*What you should do*. Filter the lines below, keeping each one that holds "will".

*Material shown*.
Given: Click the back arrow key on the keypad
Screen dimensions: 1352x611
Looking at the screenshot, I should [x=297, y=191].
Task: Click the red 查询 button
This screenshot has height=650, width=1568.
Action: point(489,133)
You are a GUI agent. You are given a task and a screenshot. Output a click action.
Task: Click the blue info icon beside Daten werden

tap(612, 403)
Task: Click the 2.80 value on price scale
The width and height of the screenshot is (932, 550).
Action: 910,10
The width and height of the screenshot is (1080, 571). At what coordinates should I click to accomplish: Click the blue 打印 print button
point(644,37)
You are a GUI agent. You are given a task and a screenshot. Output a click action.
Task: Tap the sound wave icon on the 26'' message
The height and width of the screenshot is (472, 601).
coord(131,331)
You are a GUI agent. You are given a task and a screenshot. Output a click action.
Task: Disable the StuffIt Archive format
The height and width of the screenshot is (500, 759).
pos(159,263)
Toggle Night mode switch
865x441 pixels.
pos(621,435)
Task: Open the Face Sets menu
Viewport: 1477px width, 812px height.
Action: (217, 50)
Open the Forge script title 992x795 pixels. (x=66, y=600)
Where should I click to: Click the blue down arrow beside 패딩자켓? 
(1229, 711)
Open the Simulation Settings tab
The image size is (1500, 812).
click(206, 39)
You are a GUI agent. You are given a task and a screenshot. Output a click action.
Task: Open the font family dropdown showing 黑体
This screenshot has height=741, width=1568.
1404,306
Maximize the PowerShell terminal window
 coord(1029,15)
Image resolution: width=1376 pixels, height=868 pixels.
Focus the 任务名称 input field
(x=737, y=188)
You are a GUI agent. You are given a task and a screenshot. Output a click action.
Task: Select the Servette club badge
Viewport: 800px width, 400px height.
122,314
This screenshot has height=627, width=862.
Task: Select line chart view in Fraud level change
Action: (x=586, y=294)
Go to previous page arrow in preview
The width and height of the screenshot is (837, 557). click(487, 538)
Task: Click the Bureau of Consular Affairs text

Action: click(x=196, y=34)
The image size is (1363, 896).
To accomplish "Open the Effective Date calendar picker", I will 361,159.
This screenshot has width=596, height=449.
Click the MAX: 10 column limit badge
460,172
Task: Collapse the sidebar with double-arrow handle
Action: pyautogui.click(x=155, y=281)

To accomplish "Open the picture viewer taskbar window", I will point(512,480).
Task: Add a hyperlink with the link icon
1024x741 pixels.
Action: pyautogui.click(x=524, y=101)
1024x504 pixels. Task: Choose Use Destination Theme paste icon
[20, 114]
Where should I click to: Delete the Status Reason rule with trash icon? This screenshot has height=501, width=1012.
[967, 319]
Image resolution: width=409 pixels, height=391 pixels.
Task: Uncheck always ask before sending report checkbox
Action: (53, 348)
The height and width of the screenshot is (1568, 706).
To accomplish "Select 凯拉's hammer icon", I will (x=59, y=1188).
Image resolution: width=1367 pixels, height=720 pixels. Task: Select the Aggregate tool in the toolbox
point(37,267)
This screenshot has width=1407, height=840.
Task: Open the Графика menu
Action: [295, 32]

*Problem solution*.
To accomplish "Open the Effective Date calendar picker", I will 361,159.
To accomplish "Open the picture viewer taskbar window", I will point(512,480).
To accomplish "Select 凯拉's hammer icon", I will (x=59, y=1188).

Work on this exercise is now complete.